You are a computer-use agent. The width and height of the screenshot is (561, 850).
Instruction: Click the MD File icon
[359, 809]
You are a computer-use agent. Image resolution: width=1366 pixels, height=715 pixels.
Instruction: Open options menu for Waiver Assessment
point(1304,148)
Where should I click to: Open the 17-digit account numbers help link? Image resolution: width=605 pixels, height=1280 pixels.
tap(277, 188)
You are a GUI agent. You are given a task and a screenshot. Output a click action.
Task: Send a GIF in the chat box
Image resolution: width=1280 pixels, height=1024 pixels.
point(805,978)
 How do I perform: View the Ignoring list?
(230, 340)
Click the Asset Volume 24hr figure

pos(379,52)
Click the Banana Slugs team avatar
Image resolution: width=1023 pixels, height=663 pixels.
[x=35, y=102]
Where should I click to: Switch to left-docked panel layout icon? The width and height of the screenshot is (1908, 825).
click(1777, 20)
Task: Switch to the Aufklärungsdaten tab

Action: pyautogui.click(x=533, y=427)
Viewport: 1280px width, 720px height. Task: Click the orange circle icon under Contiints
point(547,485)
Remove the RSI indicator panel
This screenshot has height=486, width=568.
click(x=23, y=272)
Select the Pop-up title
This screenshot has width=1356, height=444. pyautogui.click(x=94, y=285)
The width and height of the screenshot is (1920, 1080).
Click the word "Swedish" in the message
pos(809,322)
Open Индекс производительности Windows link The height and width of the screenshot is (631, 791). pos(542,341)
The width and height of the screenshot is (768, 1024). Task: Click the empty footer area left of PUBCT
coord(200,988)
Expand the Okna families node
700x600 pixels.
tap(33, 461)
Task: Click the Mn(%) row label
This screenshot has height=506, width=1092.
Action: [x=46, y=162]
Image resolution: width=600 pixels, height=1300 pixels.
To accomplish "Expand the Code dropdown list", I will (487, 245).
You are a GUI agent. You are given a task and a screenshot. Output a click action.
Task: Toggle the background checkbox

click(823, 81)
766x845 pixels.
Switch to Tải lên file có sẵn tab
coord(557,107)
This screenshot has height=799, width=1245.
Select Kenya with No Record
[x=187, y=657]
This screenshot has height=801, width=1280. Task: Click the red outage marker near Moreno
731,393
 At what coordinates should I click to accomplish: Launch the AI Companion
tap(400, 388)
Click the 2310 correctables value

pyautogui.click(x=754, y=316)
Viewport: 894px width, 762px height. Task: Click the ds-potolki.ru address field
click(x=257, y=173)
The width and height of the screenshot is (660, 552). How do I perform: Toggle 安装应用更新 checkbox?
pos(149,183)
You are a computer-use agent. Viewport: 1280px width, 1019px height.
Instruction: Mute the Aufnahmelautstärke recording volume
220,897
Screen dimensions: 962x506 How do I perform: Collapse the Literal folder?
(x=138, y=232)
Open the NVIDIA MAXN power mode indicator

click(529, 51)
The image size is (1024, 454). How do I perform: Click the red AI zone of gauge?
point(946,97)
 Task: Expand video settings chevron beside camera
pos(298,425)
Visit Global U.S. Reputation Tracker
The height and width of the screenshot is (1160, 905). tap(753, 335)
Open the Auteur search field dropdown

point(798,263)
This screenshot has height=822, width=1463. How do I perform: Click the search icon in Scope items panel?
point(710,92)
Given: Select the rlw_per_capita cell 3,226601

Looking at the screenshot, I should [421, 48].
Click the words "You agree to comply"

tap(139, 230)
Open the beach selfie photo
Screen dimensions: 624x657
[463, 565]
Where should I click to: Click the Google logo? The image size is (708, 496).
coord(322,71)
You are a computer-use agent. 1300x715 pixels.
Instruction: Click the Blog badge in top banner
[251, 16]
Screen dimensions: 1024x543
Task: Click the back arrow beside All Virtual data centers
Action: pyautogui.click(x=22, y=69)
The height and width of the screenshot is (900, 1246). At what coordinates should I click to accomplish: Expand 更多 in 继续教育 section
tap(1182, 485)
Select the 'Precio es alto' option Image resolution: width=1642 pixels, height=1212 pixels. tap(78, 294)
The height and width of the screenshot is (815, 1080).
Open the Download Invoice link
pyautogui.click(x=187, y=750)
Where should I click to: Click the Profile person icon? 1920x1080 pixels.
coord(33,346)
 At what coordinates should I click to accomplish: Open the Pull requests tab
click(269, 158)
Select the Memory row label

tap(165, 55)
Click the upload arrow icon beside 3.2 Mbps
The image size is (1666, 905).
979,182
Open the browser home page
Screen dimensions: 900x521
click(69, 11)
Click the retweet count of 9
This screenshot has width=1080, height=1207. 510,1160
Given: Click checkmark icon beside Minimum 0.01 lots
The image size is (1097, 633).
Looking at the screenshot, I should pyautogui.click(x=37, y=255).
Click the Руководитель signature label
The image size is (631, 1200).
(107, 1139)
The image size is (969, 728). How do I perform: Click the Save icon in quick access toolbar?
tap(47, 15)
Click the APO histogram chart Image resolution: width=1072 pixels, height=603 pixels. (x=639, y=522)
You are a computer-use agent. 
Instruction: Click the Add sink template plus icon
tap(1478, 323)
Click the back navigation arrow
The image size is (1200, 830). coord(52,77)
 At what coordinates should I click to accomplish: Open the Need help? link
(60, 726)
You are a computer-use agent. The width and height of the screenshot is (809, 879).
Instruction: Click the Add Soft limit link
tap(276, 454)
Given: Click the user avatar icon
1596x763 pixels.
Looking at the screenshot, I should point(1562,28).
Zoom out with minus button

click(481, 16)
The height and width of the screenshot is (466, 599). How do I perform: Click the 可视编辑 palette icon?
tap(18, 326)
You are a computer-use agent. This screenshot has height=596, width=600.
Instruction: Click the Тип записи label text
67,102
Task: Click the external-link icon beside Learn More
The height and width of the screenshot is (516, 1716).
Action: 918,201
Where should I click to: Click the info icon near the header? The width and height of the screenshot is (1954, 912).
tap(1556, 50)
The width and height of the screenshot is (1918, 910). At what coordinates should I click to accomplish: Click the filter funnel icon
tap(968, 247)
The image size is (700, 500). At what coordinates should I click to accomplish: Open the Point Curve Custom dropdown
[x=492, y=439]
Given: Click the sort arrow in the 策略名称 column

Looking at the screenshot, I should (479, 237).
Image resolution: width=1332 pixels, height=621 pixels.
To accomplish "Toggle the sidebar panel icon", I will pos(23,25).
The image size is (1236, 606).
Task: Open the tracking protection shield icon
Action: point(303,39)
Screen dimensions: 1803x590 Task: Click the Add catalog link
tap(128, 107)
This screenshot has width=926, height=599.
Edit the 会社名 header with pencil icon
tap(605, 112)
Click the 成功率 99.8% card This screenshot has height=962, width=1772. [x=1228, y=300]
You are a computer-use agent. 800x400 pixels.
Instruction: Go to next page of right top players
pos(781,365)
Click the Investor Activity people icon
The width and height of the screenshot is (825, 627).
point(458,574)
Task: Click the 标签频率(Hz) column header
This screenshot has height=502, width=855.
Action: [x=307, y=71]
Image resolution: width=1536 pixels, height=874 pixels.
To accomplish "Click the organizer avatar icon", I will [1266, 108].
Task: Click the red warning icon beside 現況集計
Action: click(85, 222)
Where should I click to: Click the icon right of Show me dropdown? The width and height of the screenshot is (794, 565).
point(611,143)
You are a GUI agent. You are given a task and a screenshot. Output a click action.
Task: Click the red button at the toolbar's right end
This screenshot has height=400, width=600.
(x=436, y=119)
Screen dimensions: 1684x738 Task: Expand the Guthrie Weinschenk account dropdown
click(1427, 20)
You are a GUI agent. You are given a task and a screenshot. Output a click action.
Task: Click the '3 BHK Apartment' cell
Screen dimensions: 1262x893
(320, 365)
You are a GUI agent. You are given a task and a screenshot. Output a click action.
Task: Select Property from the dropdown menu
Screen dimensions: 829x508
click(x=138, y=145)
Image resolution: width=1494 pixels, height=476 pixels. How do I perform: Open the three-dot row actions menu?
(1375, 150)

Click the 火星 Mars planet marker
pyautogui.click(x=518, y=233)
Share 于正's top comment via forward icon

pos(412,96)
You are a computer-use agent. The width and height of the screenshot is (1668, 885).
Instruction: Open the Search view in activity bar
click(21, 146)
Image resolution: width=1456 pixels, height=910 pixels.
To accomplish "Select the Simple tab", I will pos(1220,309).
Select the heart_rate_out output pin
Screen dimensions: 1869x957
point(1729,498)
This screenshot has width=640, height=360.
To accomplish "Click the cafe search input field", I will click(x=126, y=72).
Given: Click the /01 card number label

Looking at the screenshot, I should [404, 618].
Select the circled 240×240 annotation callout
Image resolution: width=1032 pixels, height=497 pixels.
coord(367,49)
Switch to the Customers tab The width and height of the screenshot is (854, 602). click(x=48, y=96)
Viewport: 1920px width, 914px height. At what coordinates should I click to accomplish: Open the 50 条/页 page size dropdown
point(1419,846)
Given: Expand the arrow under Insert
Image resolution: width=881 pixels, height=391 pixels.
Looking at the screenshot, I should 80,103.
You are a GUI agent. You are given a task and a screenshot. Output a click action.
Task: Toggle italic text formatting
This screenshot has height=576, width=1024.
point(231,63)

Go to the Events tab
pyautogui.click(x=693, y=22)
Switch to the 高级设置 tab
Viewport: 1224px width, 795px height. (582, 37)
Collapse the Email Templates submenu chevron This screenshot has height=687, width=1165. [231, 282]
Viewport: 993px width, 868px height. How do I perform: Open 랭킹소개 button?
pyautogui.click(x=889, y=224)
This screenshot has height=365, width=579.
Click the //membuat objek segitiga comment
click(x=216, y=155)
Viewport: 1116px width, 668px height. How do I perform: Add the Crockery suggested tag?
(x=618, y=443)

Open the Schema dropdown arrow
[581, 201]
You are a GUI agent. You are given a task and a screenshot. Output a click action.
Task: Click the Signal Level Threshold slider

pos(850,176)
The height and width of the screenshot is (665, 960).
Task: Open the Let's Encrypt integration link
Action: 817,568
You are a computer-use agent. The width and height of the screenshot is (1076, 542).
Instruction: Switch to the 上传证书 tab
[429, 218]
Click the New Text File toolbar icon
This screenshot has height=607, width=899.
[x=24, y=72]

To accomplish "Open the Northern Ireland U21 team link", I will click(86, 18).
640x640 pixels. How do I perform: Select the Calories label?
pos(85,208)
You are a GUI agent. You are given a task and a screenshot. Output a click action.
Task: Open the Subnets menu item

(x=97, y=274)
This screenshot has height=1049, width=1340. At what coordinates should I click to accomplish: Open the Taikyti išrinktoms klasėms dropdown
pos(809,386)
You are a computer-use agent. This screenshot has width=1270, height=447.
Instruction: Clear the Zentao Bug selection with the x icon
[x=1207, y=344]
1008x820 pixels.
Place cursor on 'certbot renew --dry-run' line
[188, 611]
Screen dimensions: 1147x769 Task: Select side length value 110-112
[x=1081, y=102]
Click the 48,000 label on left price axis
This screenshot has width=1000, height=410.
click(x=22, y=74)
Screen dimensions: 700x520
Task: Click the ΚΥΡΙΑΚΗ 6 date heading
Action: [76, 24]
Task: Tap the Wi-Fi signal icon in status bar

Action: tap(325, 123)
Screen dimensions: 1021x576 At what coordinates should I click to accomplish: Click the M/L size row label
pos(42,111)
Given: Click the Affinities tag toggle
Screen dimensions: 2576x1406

────────

[What this task involves] Print exactly, and only, the lines running from the one that contains "1008x820 pixels." to the last line of the records above.

[Exercise answer]
1008x820 pixels.
Place cursor on 'certbot renew --dry-run' line
[188, 611]
Screen dimensions: 1147x769 Task: Select side length value 110-112
[x=1081, y=102]
Click the 48,000 label on left price axis
This screenshot has width=1000, height=410.
click(x=22, y=74)
Screen dimensions: 700x520
Task: Click the ΚΥΡΙΑΚΗ 6 date heading
Action: [76, 24]
Task: Tap the Wi-Fi signal icon in status bar

Action: tap(325, 123)
Screen dimensions: 1021x576 At what coordinates should I click to accomplish: Click the M/L size row label
pos(42,111)
Given: Click the Affinities tag toggle
Screen dimensions: 2576x1406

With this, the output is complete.